I will bet that most of you do not know how to make raisins. Am I right? I know some city slickers that think the grapes are dried on the vine or worse yet, grow that way and unaware they start life as a grape! Most raisins are made from seedless grapes. On our farms, it was the Thompson seedless. The secret to making them is to pick the grapes when the sugar and water content is just right. We use a hydrometer for this purpose. A hydrometer measures the specific gravity of liquids. Specifically, a saccharometer measures the sugar content in a solution. I bet you thought farmers did not use much technology, right?
But first, the crops must be properly readied for several months. During the dormant season, we must prune the vines in a specific way. Generally, we leave 5 or 6 good canes, and 3 to 4 spurs (the length of 2 to 3 eyes) on each vine. Then during the spring, the leaves sprout uniformly, and the crop comes in correctly. Of course, the weather is the biggest variable, as extreme heat or cold anywhere along the way will reduce or ruin the crop. There is also the possibility of infestation. That is what I do not understand about so-called organic growers. I can easily see their entire crop ruined by fungus, leaf-rollers, or aphids. But what do I know?

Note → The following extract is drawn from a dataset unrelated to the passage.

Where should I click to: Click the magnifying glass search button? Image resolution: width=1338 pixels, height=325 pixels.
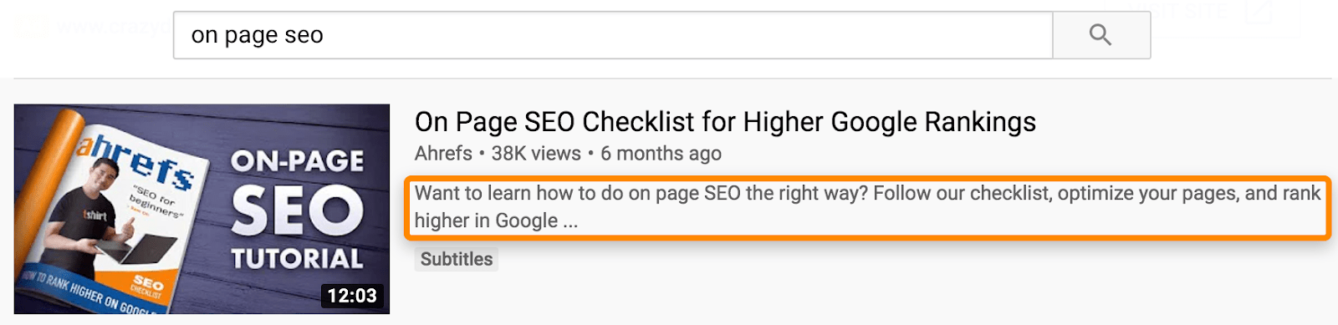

Anyway, we irrigate through the spring and into summer. Around late August, we terrace the soil between the rows of vines. Many years, it is hard to find farm workers to pick the grapes. That is an issue for another or later discussion. The grapes are picked by cutting the stem at the top of the bunch, then placed or dropped into a large pan. When the pan is full, the grapes are dumped onto a specially treated paper tray. We use a wooden frame around the perimeter of the tray, both to hold the paper tray flat, and to keep the grapes on the tray. The paper tray is treated to prevent mold, and help resist moisture. Rain, of course, at this time of year is rare, but potentially devastating. It causes mold and rot on the grapes as they try to dry.
Assuming all goes well, the grapes take several weeks in the hot sun to dry to the proper level. The raisins cannot be too moist or too dry. The sugar and water content, back when we decided when to pick, is the key here. Too much water or sugar, and the raisins shrink to nothing. The tonnage will be a lot less, and we will not make as much money. Plus the raisins are not as plump and juicy as they should be.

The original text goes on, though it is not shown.